## To-do list
a) From the post on the Gospels and the game of telephone, reproduce the passage starting at "Today's Los Angeles" and ending at "claim quite easily.".
b) Please list every title of a written piece (book, review, article, or blog entry) that the post on the Gospels and the game of telephone names.
c) Carry on the post about the Gospels and the game of telephone, picking up after its final sentence.

## Source document
The Story of Jesus: A Game of Telephone

Today's Los Angeles Times has a book review entitled, How Jesus' story was writ, reviewing a book entitled 'What the Gospels Meant' by Garry Wills. The review starts with the old canard -- the story of how the Gospels came is much like the child's game of telephone.

REMEMBER playing "telephone" as a kid? You'd whisper a sentence in a friend's ear, and he or she would whisper it to the next person, and so on, until the last one reported a message so distorted from the original that everyone would convulse with laughter.

Biblical scholars sometimes refer to this game to explain how the Gospels evolved, presumably with less comedic results. After Jesus died, traditions about him circulated by word of mouth throughout the Mediterranean world.

Lest anyone think that this is actually true, I just want to point out a couple of good resources that answer that spurious claim quite easily.

First and foremost (scratching our own collective backs), CADRE Member Chris Price has written a blog entry on the topic entitled Was the Gospel Tradition Like a Game of Telephone? This brief article was based, in large part, on an article written by Dr. Mark D. Roberts entitled Can We Trust the Accuracy of the Oral Traditions About Jesus? The answer is, of course, that the game of telephone does not present a good analogy for the creation of the Gospel accounts.

Dr. Robert's article mentions his appearance on Greg Koukl's Stand to Reason program. Greg Koukl has written his own refutation of this simplistic argument entitled Is the New Testament Text Reliable? Greg notes:

Usually the complaint is raised by people who have little understanding of the real issues. In cases like this, an appeal to common knowledge is more often than not an appeal to common ignorance. Like many questions about Christianity, this objection is voiced by people who haven't been given reliable information.

## Information supplied

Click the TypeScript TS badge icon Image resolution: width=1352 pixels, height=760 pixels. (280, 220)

* * *

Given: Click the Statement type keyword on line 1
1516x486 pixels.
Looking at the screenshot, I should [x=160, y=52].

## Answers by task
a)
Today's Los Angeles Times has a book review entitled, How Jesus' story was writ, reviewing a book entitled 'What the Gospels Meant' by Garry Wills. The review starts with the old canard -- the story of how the Gospels came is much like the child's game of telephone.

REMEMBER playing "telephone" as a kid? You'd whisper a sentence in a friend's ear, and he or she would whisper it to the next person, and so on, until the last one reported a message so distorted from the original that everyone would convulse with laughter.

Biblical scholars sometimes refer to this game to explain how the Gospels evolved, presumably with less comedic results. After Jesus died, traditions about him circulated by word of mouth throughout the Mediterranean world.

Lest anyone think that this is actually true, I just want to point out a couple of good resources that answer that spurious claim quite easily.

b)
- How Jesus' story was writ
- What the Gospels Meant
- Was the Gospel Tradition Like a Game of Telephone?
- Can We Trust the Accuracy of the Oral Traditions About Jesus?
- Is the New Testament Text Reliable?

c)
Dr. William Lane Craig also notes the "telephone" analogy in his fine on-line article The Evidence for Jesus. Dr. Craig notes:

Rather ever since the time of D. F. Strauss, sceptical scholars have explained away the gospels as legends. Like the child’s game of telephone, as the stories about Jesus were passed on over the decades, they got muddled and exaggerated and mythologized until the original facts were all but lost. The Jewish peasant sage was transformed into the divine Son of God.

One of the major problems with the legend hypothesis, however, which is almost never addressed by sceptical critics, is that the time between Jesus’s death and the writing of the gospels is just too short for this to happen. This point has been well-explained by A. N. Sherwin-White in his book Roman Society and Roman Law in the New Testament.{2} Professor Sherwin-White is not a theologian; he is a professional historian of times prior to and contemporaneous with Jesus. According to Sherwin-White, the sources for Roman and Greek history are usually biased and removed one or two generations or even centuries from the events they record. Yet, he says, historians reconstruct with confidence the course of Roman and Greek history. For example, the two earliest biographies of Alexander the Great were written by Arrian and Plutarch more than 400 years after Alexander’s death, and yet classical historians still consider them to be trustworthy. The fabulous legends about Alexander the Great did not develop until during the centuries after these two writers. According to Sherwin-White, the writings of Herodotus enable us to determine the rate at which legend accumulates, and the tests show that even two generations is too short a time span to allow legendary tendencies to wipe out the hard core of historical facts. When Professor Sherwin-White turns to the gospels, he states that for the gospels to be legends, the rate of legendary accumulation would have to be "unbelievable." More generations would be needed.

As Chris Price noted in the summary to his article on the game of telephone the differences are significant:

• Unlike Telephone players, the first Christians lived in an oral culture that had trained them to be proficient at passing on stories and sayings.

• Unlike Telephone secrecy, the passing on of the traditions about Jesus occurred primarily in public settings that ensured the basic integrity of the transmission.

• Unlike Telephone sentences, the sayings of Jesus were believed by those who passed them on to be the most important words ever spoken, essential for salvation and for abundant living. Thus the early Christians had strong reason to remember and to repeat the sayings (and stories) of Jesus accurately.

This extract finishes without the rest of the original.